Porsche 911 - Fleur des chants

par 'Mathieu Sentis'.
Porsche 911
Version essayée : Porsche 911 Carrera S
Essence - 400 ch - 8.7 litres / 100 km - Fiche technique
103 €

Galerie : 28 photos

Avis sur la Porsche 911

Note 321Auto

On aime

  • - Agrément de conduite magique
  • - Polyvalence impressionnante
  • - Rapport performances/consommation

On regrette

  • - L'équipement de série indigent
  • - Le tarif et le nombre d'options
  • - La direction moins communicative

Tour de clef dans le démarreur, à gauche du volant, comme toujours.
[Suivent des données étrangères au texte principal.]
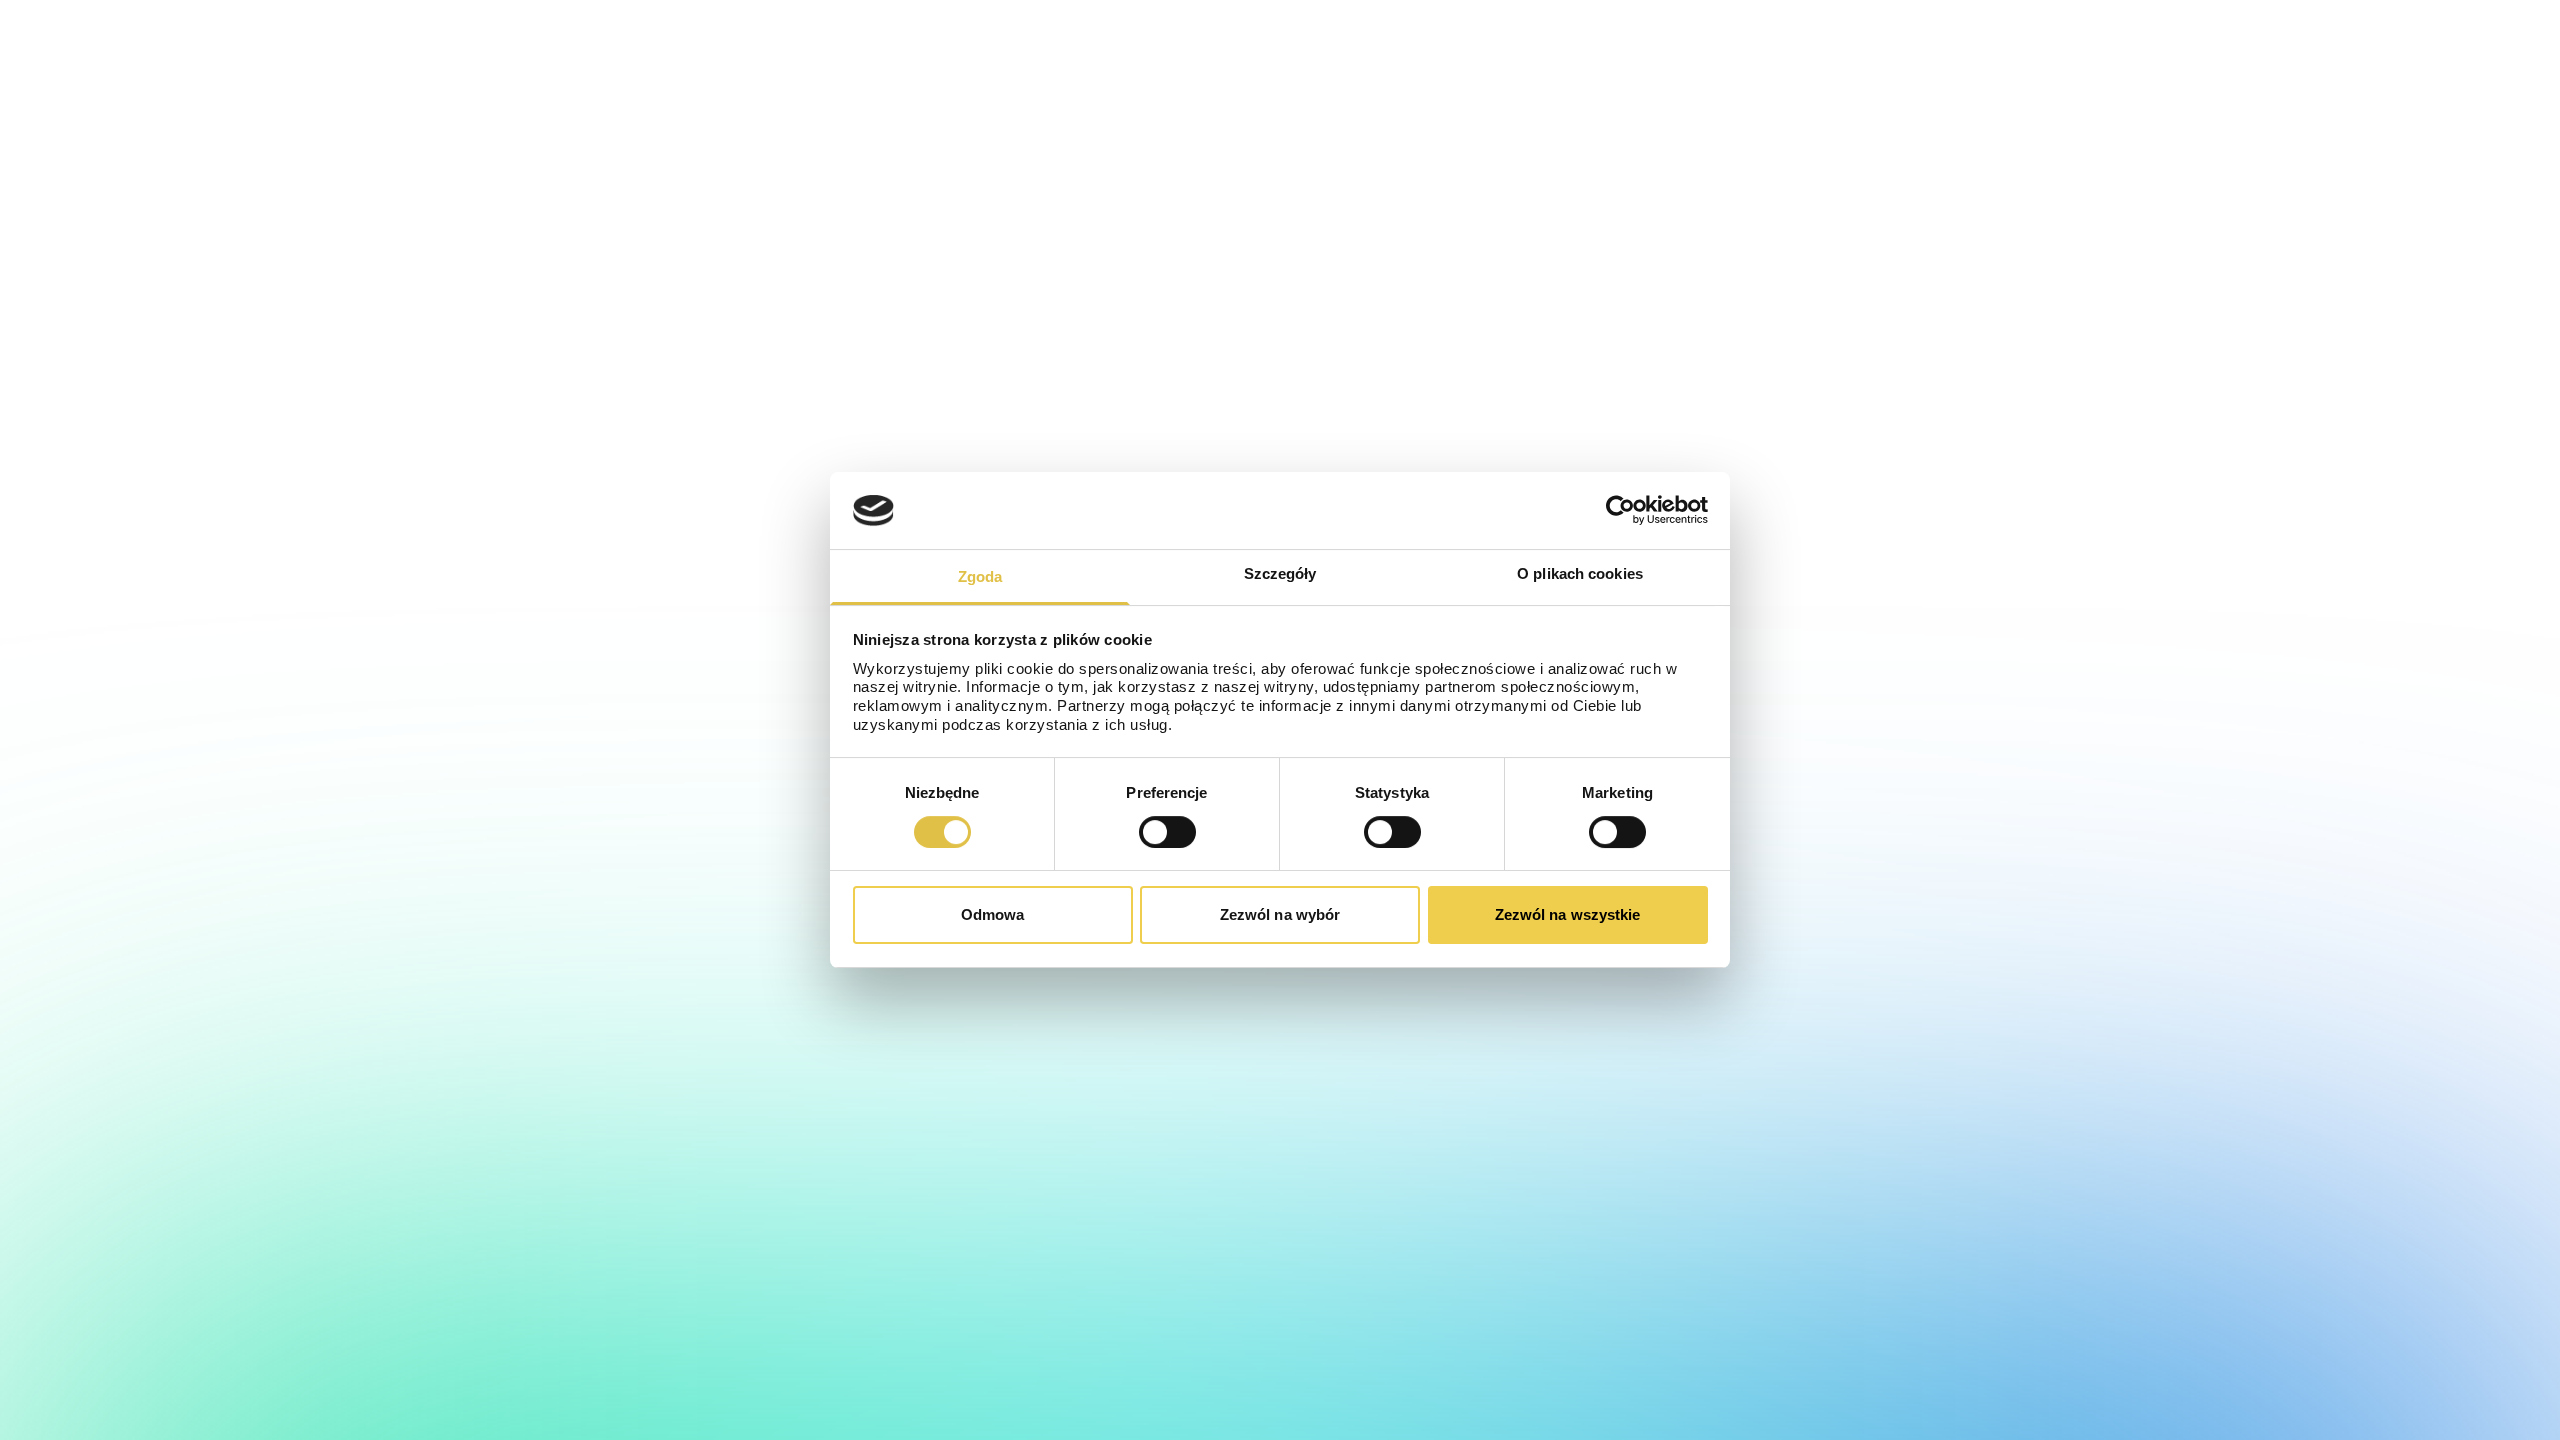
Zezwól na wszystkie (1568, 914)
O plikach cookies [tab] (1580, 573)
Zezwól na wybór (1280, 914)
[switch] (1167, 832)
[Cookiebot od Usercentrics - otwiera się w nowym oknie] (1620, 510)
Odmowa (993, 914)
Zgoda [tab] (980, 576)
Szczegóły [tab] (1280, 573)
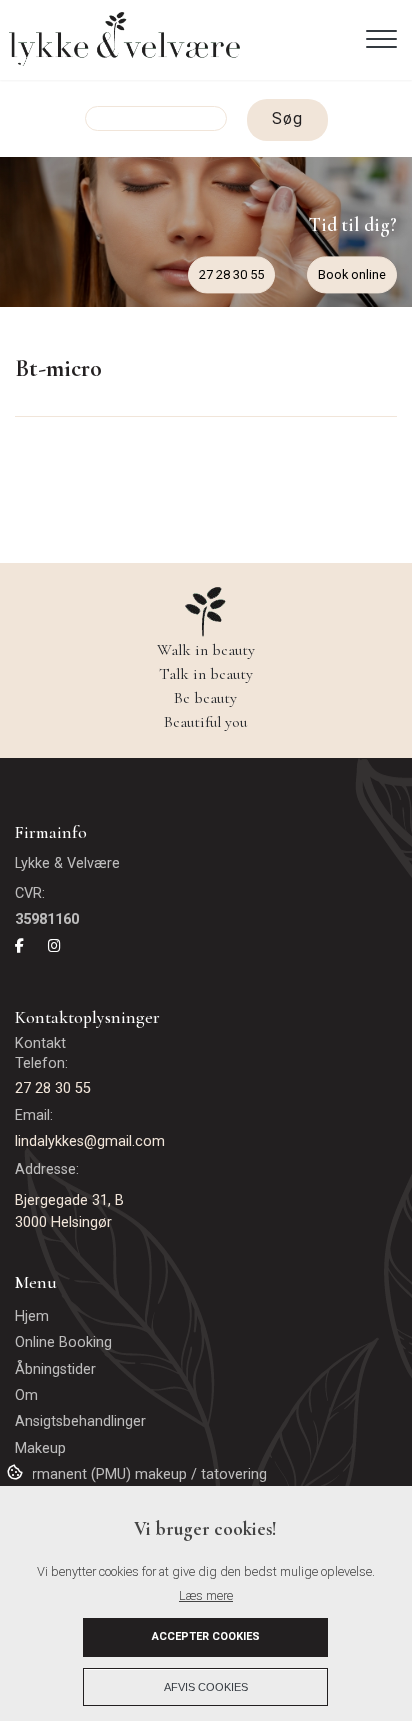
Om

Dès les premiers mètres pourtant, rien ne fleure comme avant : la boîte robotisée à double embrayage passe ses rapports à 1 400 tr/min, laisse la voiture en roue libre à la décélération, alors que le flat 6, discret en ville, se coupe au feu rouge à la faveur d'un système Stop & Start. Hum...

Cela dit, cette chasse au gaspi sait avoir du bon. Et bonifie des aspects plus "sportifs" : rendement moteur amélioré (la puissance passe de 385 à 400 ch), et poids en baisse de 40 kg, situant la Porsche environ 200 kg en dessous des principales concurrentes.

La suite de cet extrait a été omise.